Wash your hands thoroughly because inasal is eaten with the hand. Don’t expect a choice of cutlery. The use of spoon and fork here is laughable. Hand to mouth is the way, the truth, and the light.
You can choose what kind of water to wash your hands – deep well or faucet water. It's amusing. It took me a while to realize that it is a contingency measure. No water from the local water district? No problem, there’s deep well water and vice versa.
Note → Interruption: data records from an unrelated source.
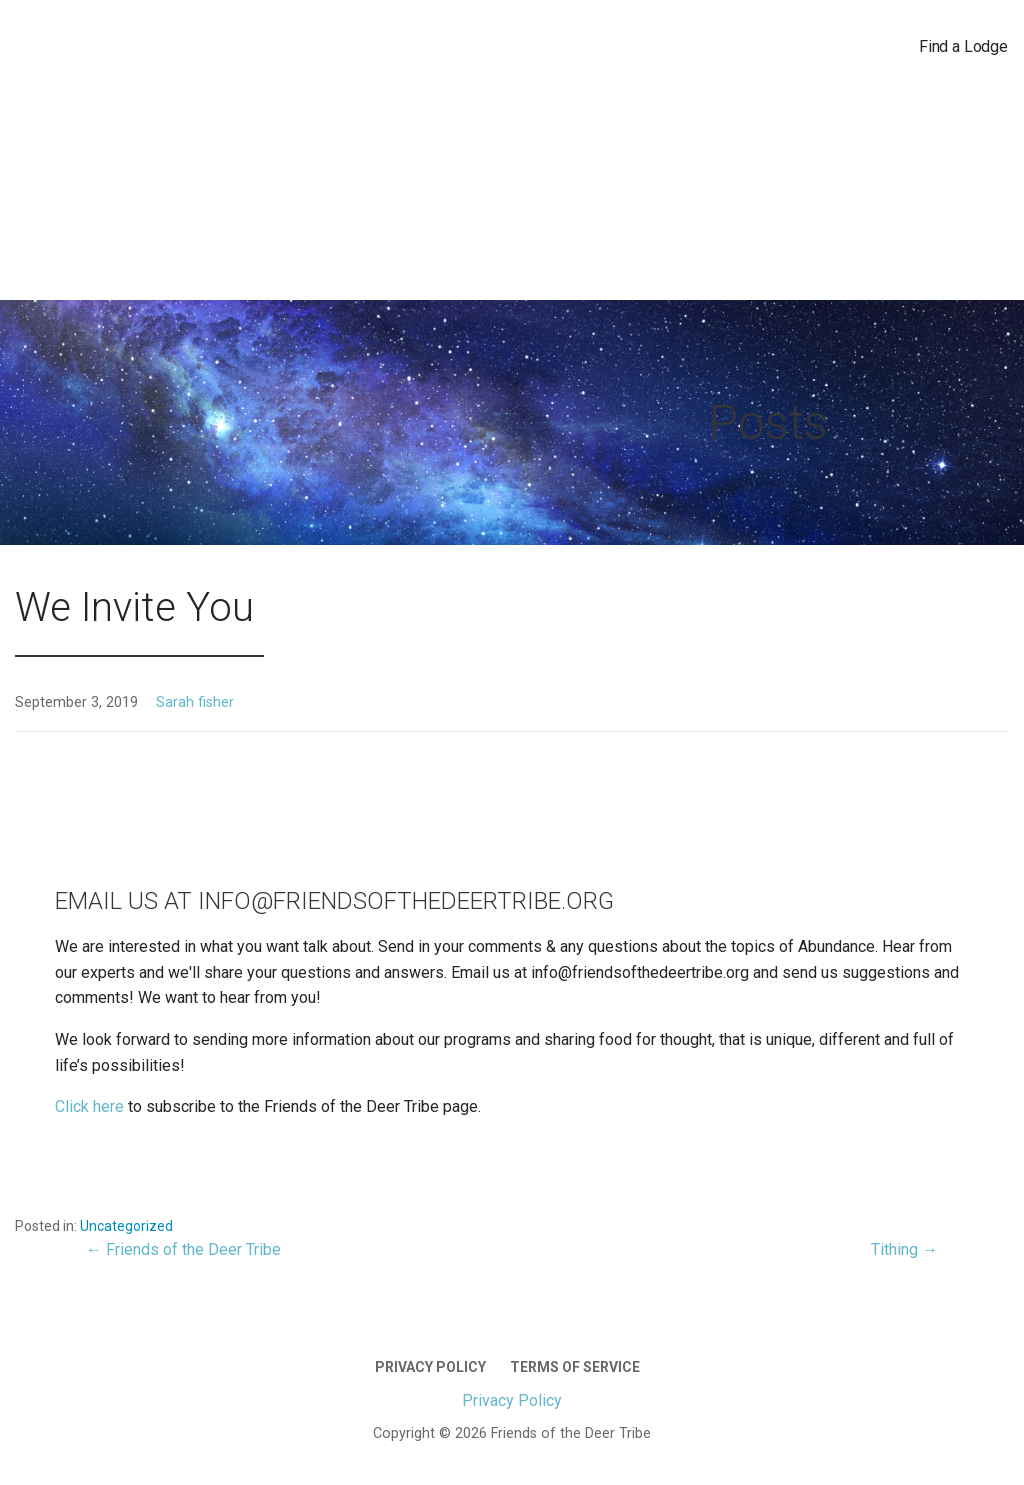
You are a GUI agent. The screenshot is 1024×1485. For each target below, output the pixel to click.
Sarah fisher (195, 702)
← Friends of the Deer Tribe (183, 1249)
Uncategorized (126, 1226)
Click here (91, 1106)
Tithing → (904, 1249)
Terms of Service (575, 1367)
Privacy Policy (430, 1367)
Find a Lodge (963, 46)
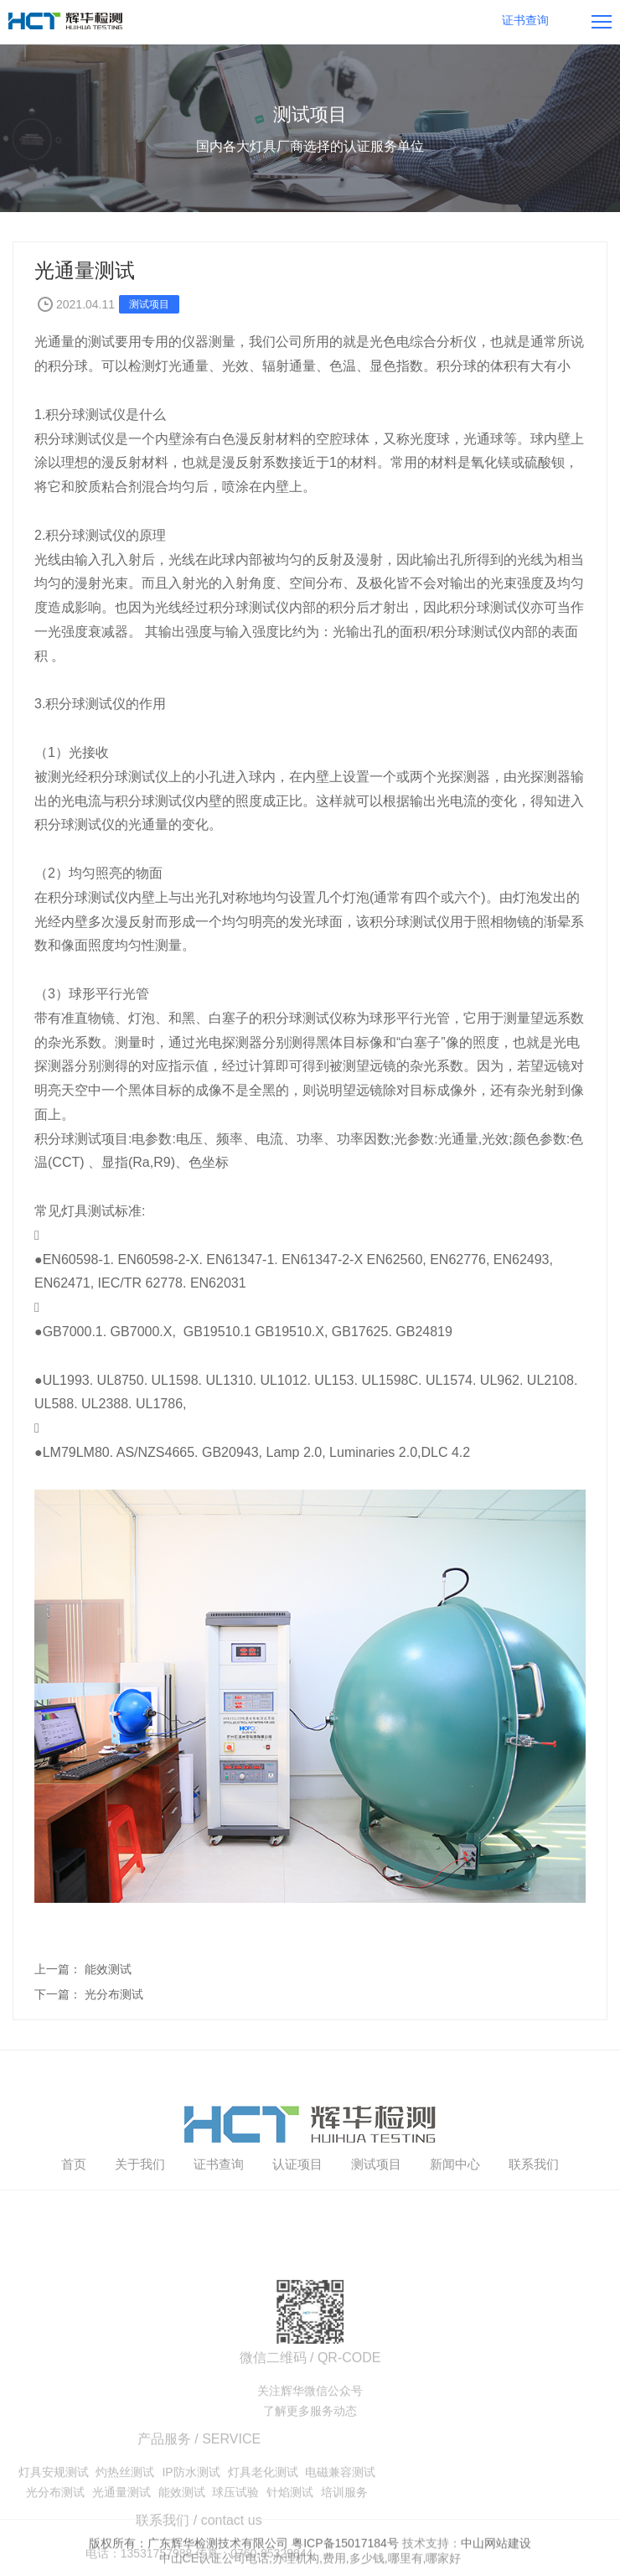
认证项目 (297, 2212)
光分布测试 (114, 1994)
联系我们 (534, 2212)
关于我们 (140, 2212)
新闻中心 (455, 2212)
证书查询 (219, 2212)
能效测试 (108, 1969)
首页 (73, 2212)
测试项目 (376, 2212)
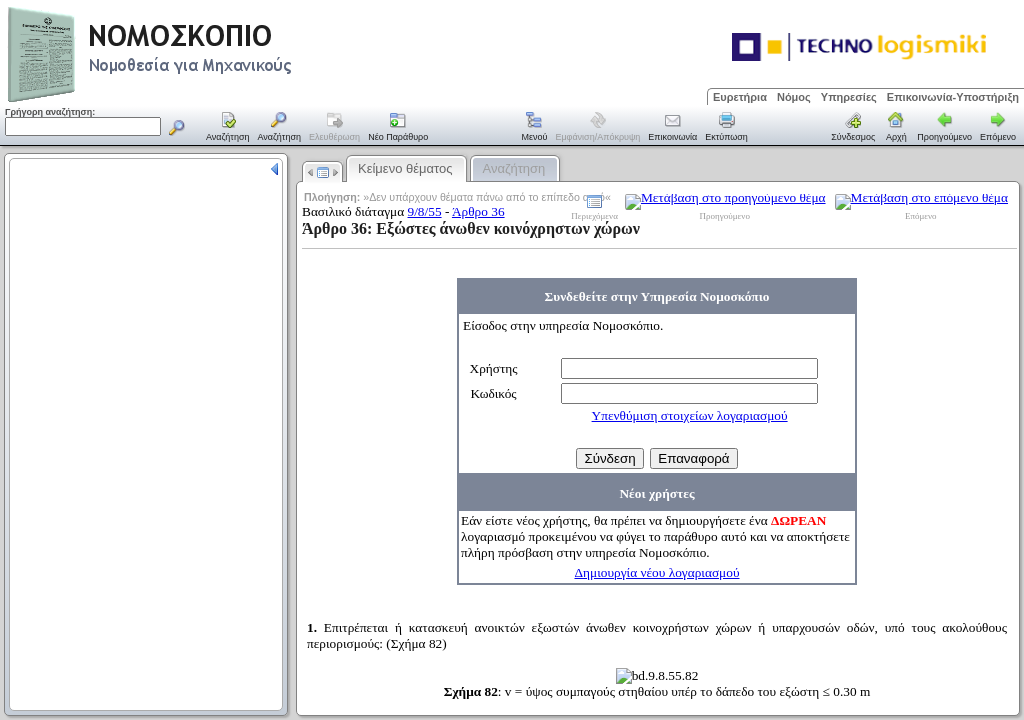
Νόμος (794, 97)
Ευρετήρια (740, 97)
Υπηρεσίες (849, 97)
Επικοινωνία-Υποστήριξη (953, 97)
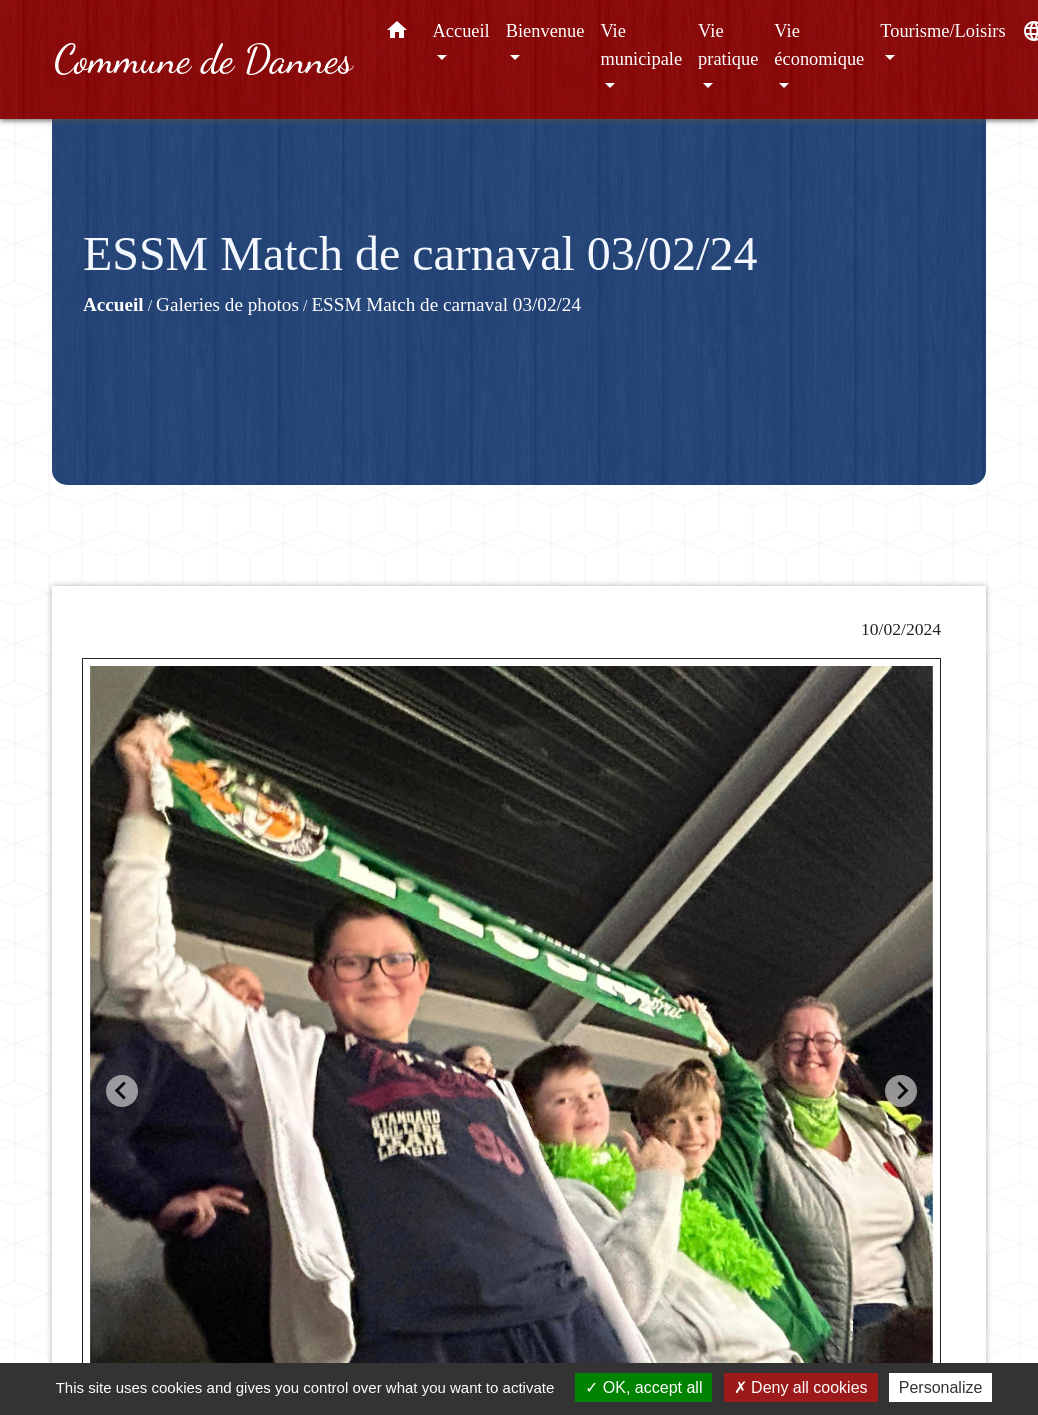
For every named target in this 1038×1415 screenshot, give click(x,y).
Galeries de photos (227, 304)
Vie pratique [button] (728, 45)
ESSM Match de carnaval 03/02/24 (446, 304)
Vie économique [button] (819, 45)
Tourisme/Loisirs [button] (942, 31)
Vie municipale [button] (641, 45)
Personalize (941, 1387)
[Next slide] (901, 1091)
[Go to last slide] (122, 1091)
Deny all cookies (801, 1387)
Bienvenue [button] (545, 31)
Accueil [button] (461, 31)
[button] (397, 34)
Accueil (113, 304)
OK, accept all (643, 1387)
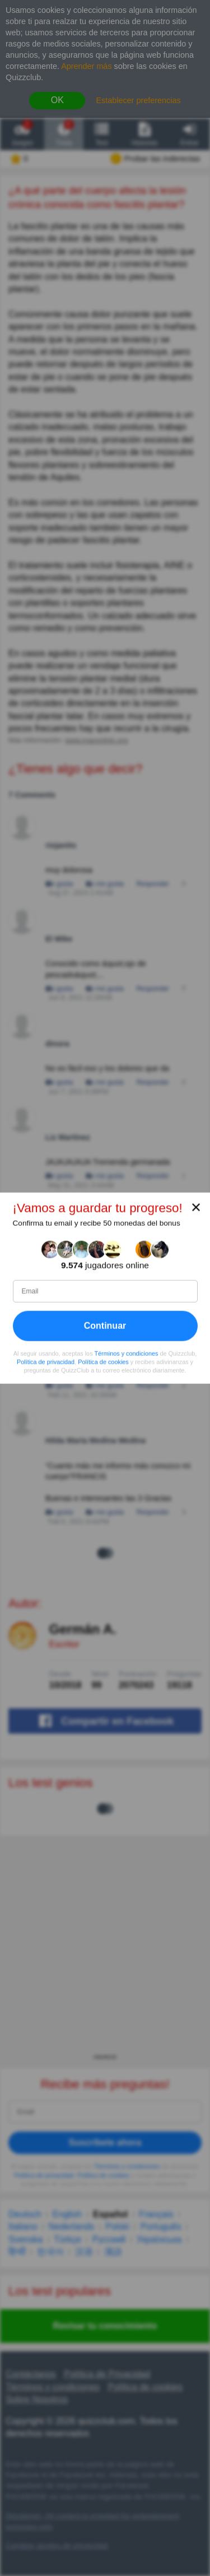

Aida’s chicken inasal is as tender as marshmallow, soft and juicy, with a faint hint of ginger and other spices. I usually order "pa-a," the leg part, but you can also choose from pecho, pak-pak, or pecho-pak, atay and isol. Isol is chicken ass - gorgeously flunky and unhealthy, but claimed to be damn good.
The garlic rice is served generously. It is made-golden by chicken oil, a dash of crisp garlic, and a pinch of sea salt on top.
Talaba, on the other hand, is served a plate full. Locals eat talaba together with soft drinks. They believe that soft drinks neutralizes whatever biological dangers and perils oysters carry. I don’t know if that’s true, but I do believe though that you should not eat talaba with an empty stomach or when pregnant. Needless to say, eating talaba is like playing Russian roulette and for good reason. This tasty, slimy mollusk is a “janitor” of the sea.
Aida’s imperfections are part of its appeal. You need to be patient to people who serve your food. The key to satisfactory eating in Aida’s is to follow up your order and your extra orders, or else, it might never see the light of day.
Just like quarter-life or mid-life crisis, we’ve all hit that point where we can’t figure out what to eat. You feel isolated, absurd, and bored with the choices available. But perhaps “go to” places like this can help you discover what you want.
Sometimes, the best way to figure what you want is by a little bit of trial and error. Finding out what is hidden behind the usual surface of life even if it might involve some kind of risk -- like death or illness from eating raw talaba.
The usual food bill dining for two is around 350-500 Pesos.